In the 2016-2017 financial year, the department of basic education said 521 711 pupils needed transport, but only 419 849 got it. The provinces with the biggest shortfall were KwaZulu-Natal and the Eastern Cape. This year, 96 714 pupils who should be getting transport are having to walk to school, according to a report presented to the portfolio committee on basic education.

The National Learner Transport Policy, released in 2015, states: “The ability of learners to access education is hampered by the long distances they have to travel to get to school, threats to their safety and security and the cost of transport.
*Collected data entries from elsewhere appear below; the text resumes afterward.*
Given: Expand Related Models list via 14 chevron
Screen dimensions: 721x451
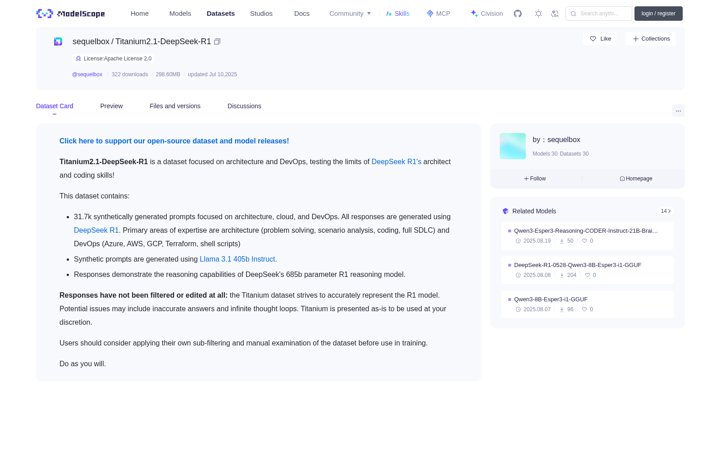Looking at the screenshot, I should (666, 211).
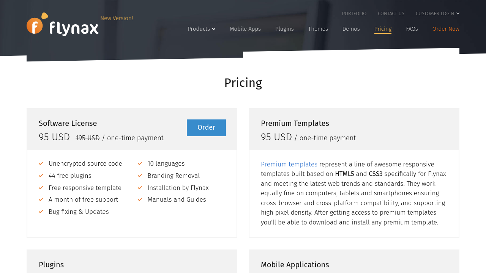
Task: Open the FAQs page
Action: click(412, 29)
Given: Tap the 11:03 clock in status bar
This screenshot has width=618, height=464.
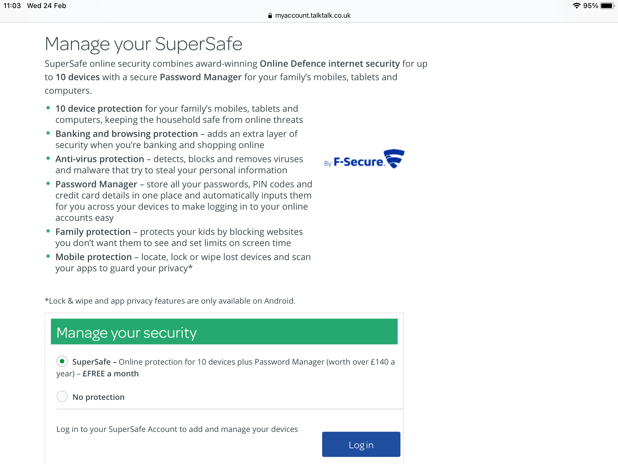Looking at the screenshot, I should (x=12, y=6).
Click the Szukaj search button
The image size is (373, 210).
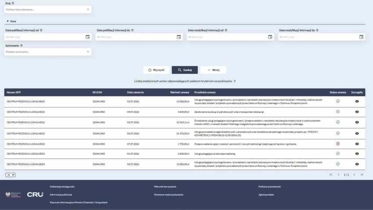[185, 70]
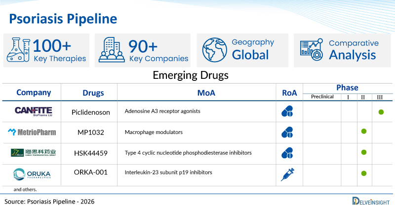
Task: Click the Source: Psoriasis Pipeline - 2026 text
Action: click(x=49, y=201)

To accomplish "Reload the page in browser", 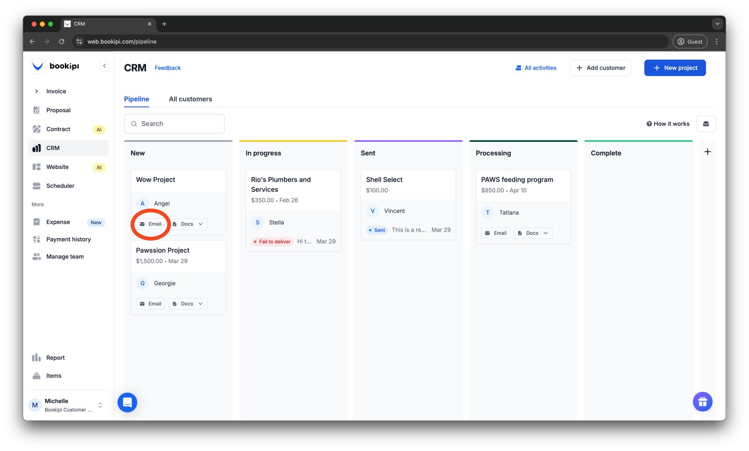I will 62,41.
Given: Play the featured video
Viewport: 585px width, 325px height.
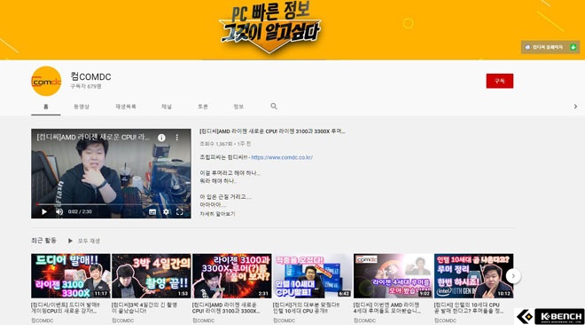Looking at the screenshot, I should coord(44,212).
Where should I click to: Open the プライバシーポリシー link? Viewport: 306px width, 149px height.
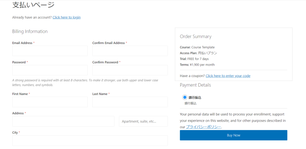coord(204,127)
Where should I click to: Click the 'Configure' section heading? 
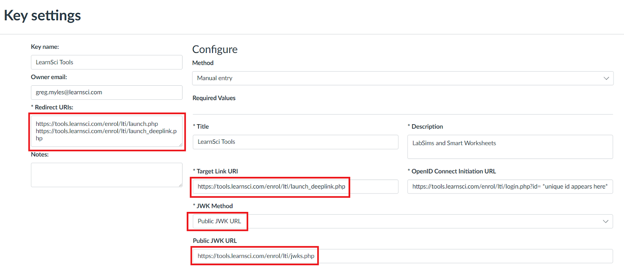tap(215, 49)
Learners have difficulty accessing educational institutions due to the inadequacy of learner transport and insufficient schools in areas where they live.”

The policy leaves it up to provincial governments to determine the distance pupils would have to travel to school to benefit from provided transport.

The KwaZulu-Natal department of education’s draft policy on transport says pupils who have to walk more than 3km to school must be provided with transport.

But pupils who attend a school preferred by their parents and not those nearest to their homes will not be allowed to use provincial transport.